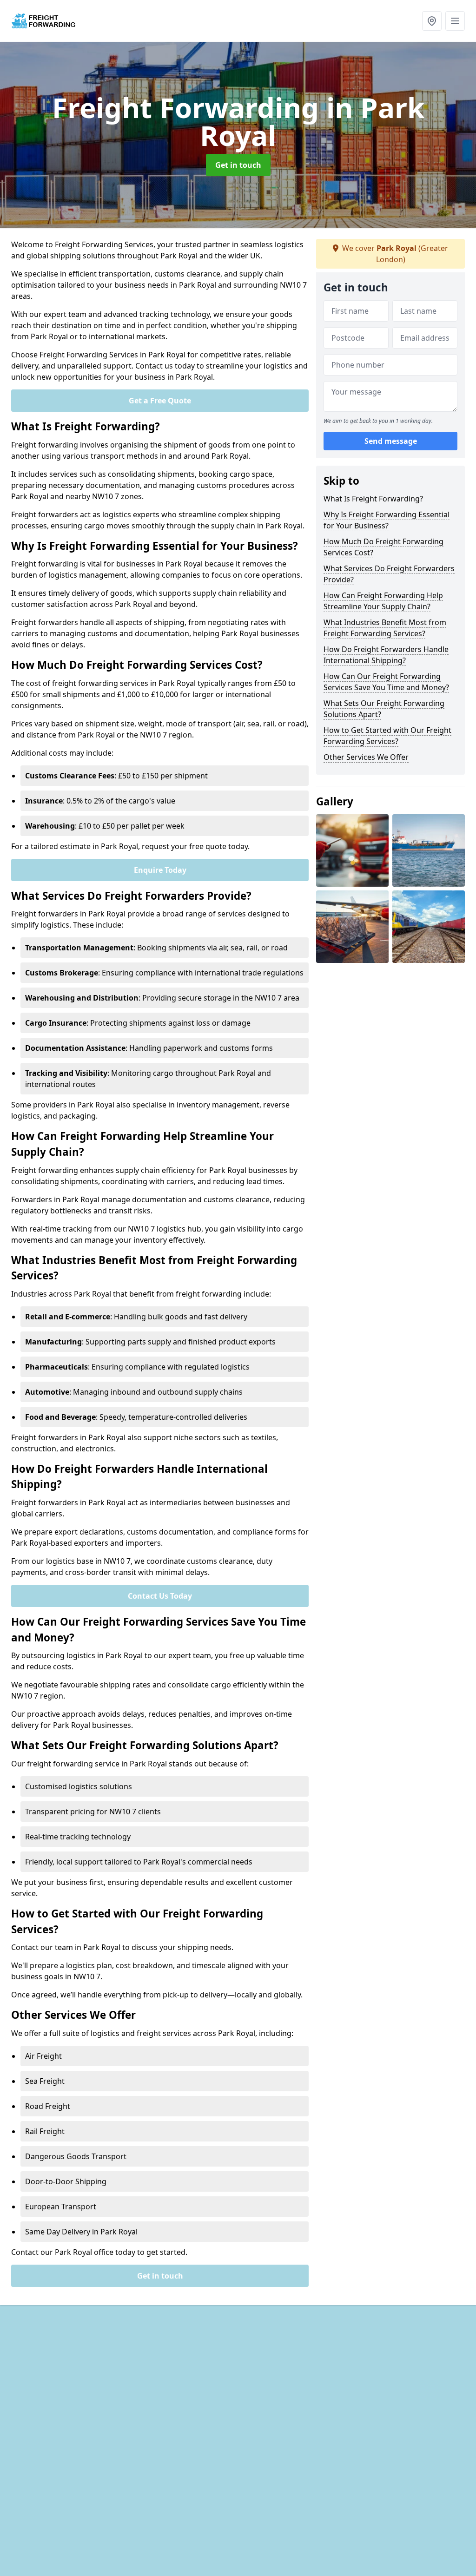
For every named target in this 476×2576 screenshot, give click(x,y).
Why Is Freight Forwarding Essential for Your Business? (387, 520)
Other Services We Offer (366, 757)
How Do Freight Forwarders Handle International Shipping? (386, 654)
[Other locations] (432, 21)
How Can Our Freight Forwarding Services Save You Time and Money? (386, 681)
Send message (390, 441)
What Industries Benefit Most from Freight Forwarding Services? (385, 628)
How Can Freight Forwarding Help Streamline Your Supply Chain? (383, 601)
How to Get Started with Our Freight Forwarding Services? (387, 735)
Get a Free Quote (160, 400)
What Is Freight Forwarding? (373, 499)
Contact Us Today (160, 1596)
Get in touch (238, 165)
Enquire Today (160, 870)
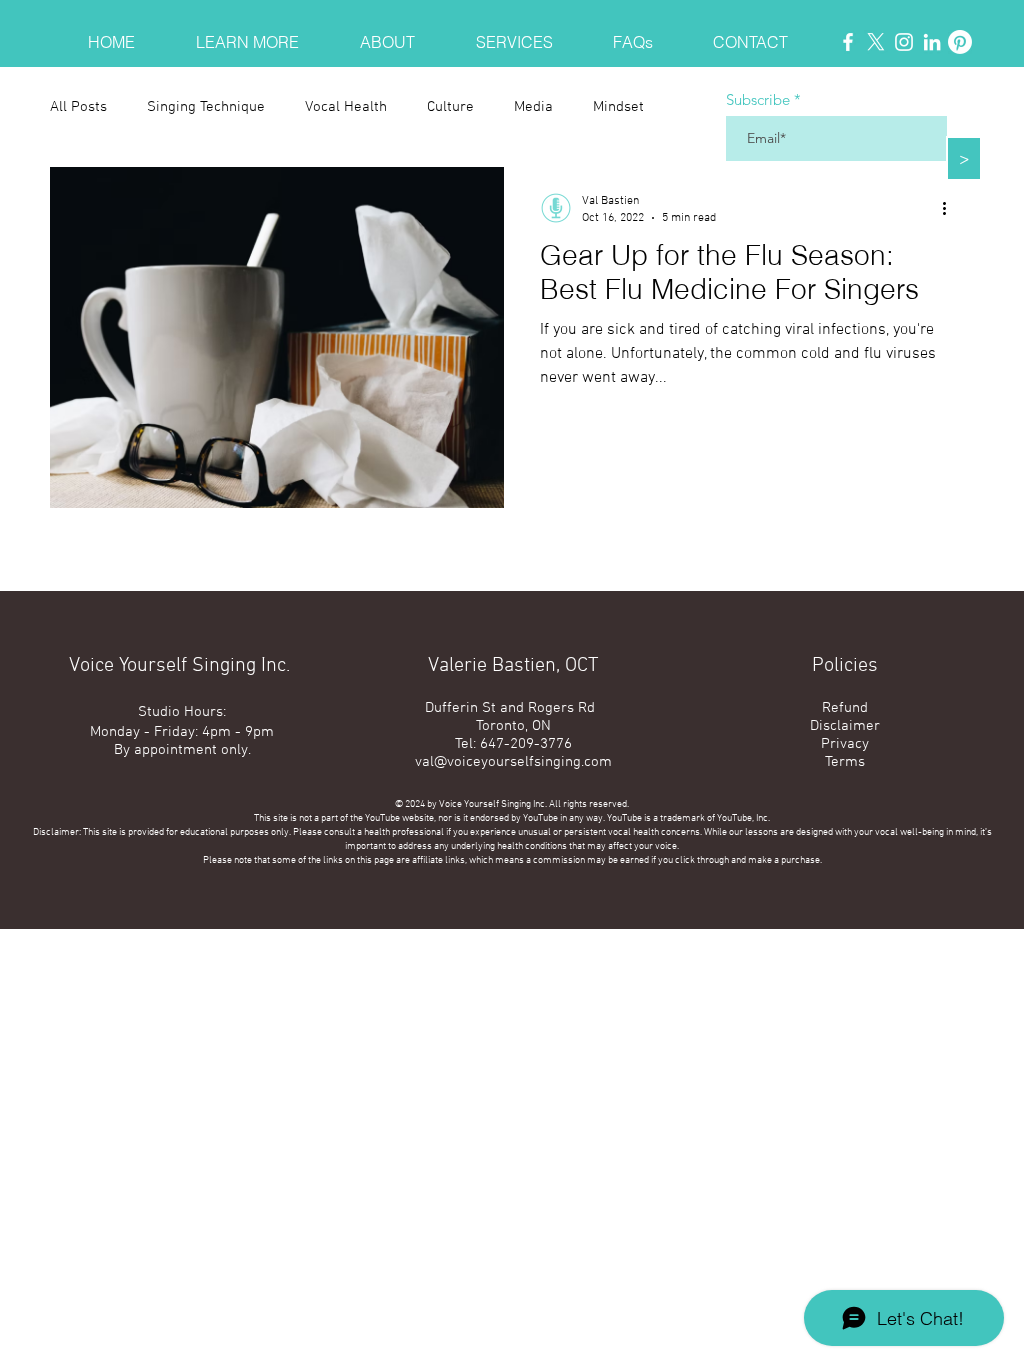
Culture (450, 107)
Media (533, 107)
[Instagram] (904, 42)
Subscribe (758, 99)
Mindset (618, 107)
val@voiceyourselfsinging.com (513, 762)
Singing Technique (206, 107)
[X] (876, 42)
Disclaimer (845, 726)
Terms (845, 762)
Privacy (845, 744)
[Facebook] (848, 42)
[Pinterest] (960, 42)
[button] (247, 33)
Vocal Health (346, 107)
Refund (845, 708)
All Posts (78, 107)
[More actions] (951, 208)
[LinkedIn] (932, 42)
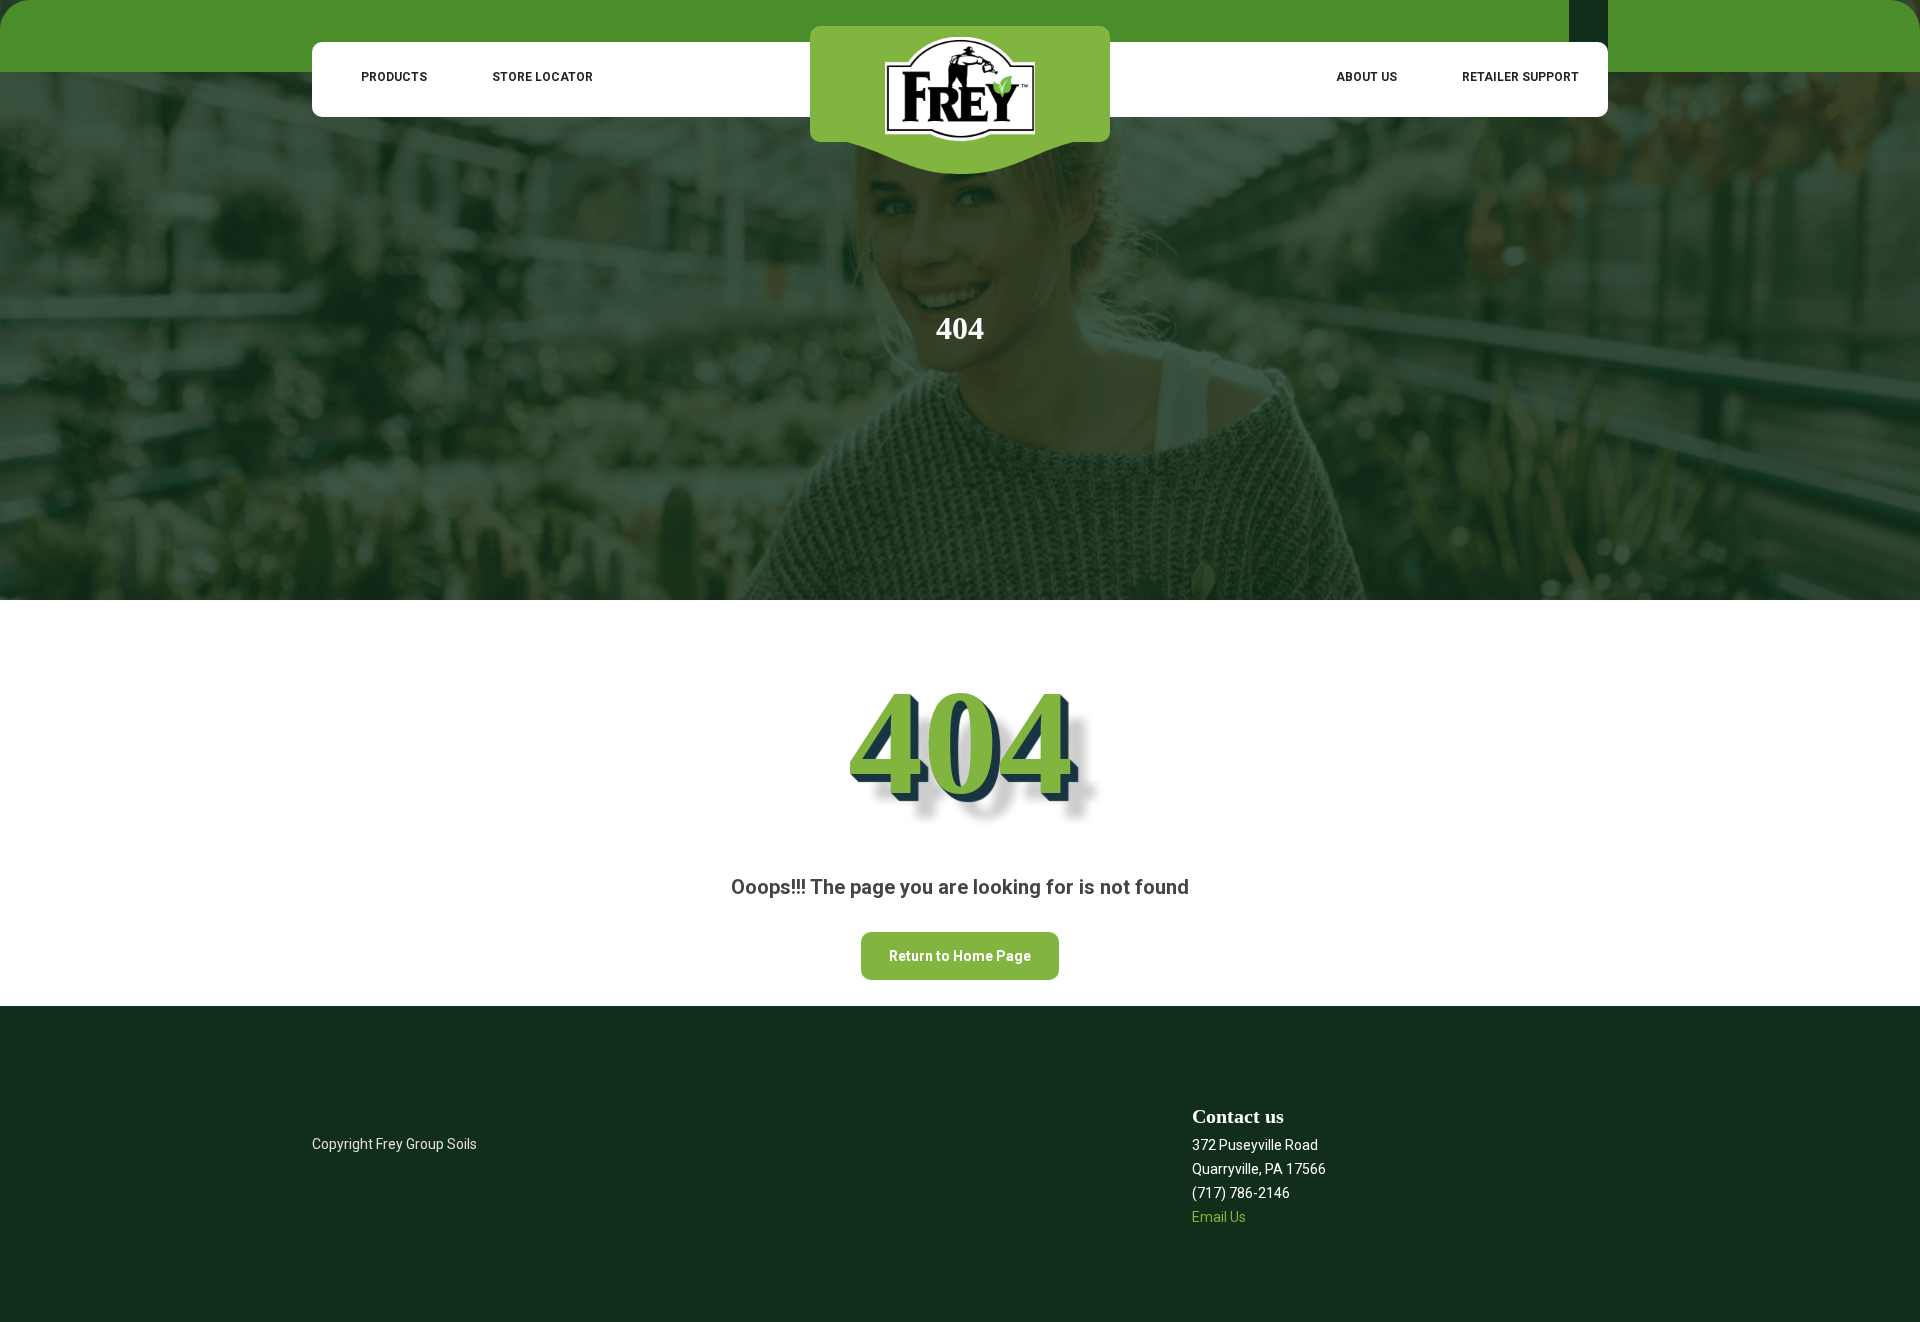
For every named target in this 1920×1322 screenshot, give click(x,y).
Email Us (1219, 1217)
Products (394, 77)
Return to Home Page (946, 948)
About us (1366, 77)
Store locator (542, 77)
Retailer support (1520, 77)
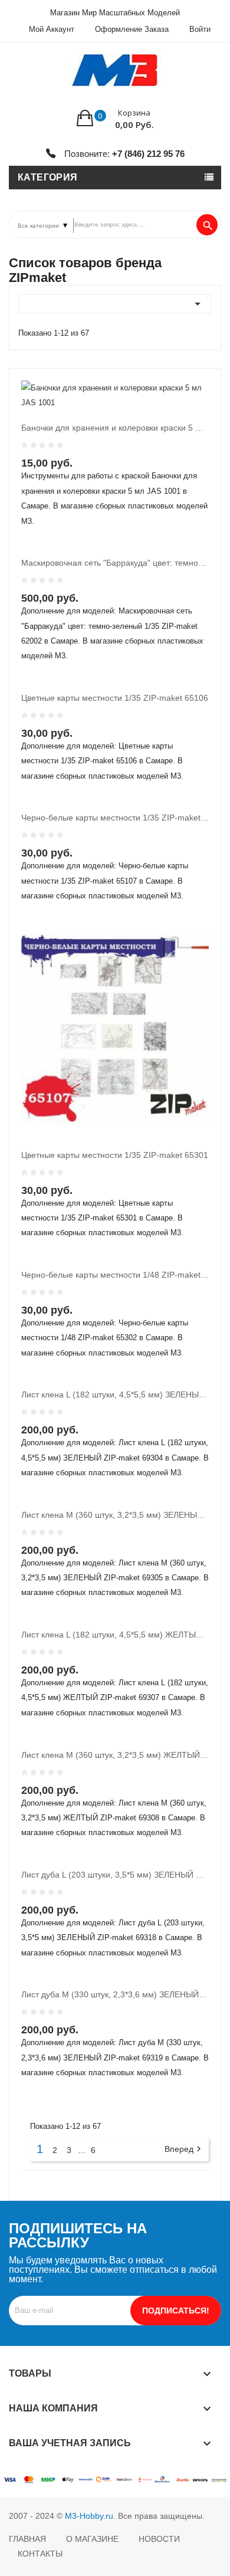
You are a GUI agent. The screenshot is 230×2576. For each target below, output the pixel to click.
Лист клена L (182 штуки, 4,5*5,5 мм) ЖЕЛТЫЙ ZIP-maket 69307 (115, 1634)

* _REQUIRED ACTION_:
In the records above, transcribe exactly the lines from the one containing "[More actions] (951, 208)" through the last line, both included, and skip the pictures.

* _EXERCISE RESPONSE_:
[More actions] (951, 208)
[LinkedIn] (932, 42)
For every named target in this 1920×1322 screenshot, give click(x,y).
Email Us (1219, 1217)
Products (394, 77)
Return to Home Page (946, 948)
About us (1366, 77)
Store locator (542, 77)
Retailer support (1520, 77)
You are a GUI agent. The screenshot is 230×2576. For each target below, output the pixel to click.
Лист клена L (182 штуки, 4,5*5,5 мм) ЖЕЛТЫЙ ZIP-maket 69307 (115, 1634)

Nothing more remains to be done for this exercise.